▸ GIVEN PROBLEM
Rewrite the items below with "screenshot" changed to "screen capture" and everything else left the same. Leave the pictures out.

▸ RECORDS SUPPLIED
--- START ---

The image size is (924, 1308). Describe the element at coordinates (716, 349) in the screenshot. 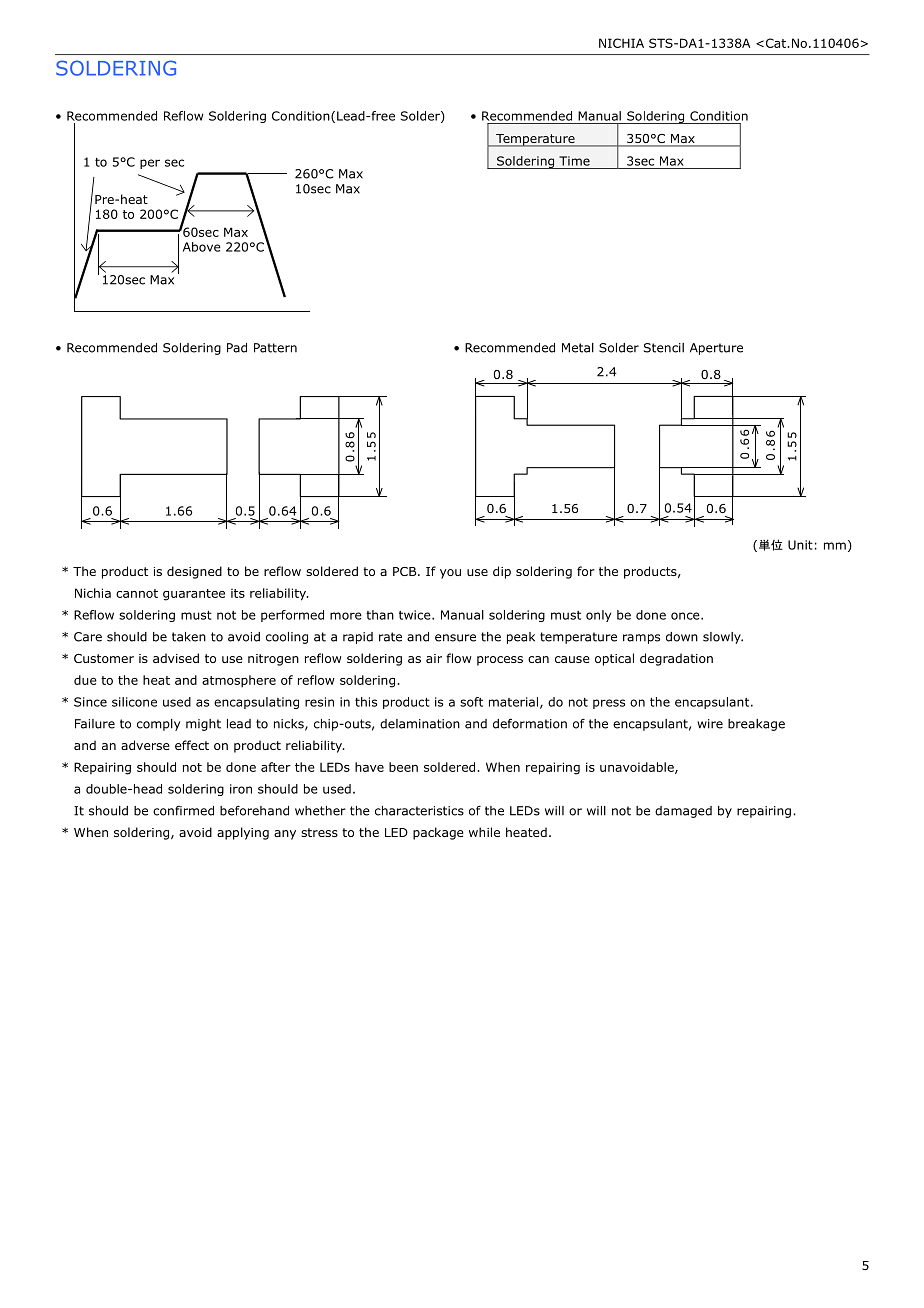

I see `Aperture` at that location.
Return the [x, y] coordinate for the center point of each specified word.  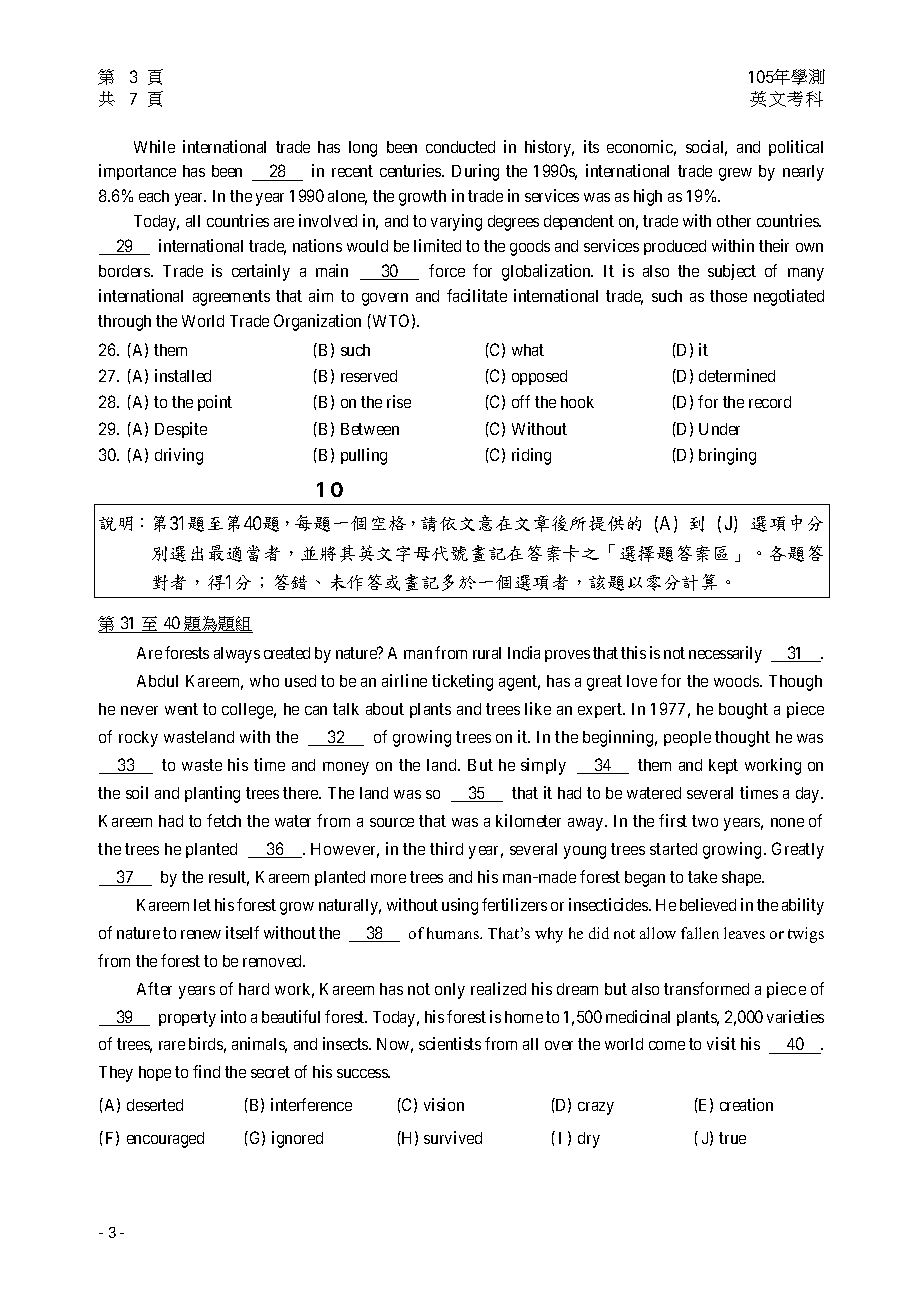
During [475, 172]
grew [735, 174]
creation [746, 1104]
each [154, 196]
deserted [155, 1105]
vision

--- END ---

▸ EXERCISE RESULT
The image size is (924, 1308). Describe the element at coordinates (716, 349) in the screen capture. 

I see `Aperture` at that location.
Return the [x, y] coordinate for the center point of each specified word.  
During [475, 172]
grew [735, 174]
creation [746, 1104]
each [154, 196]
deserted [155, 1105]
vision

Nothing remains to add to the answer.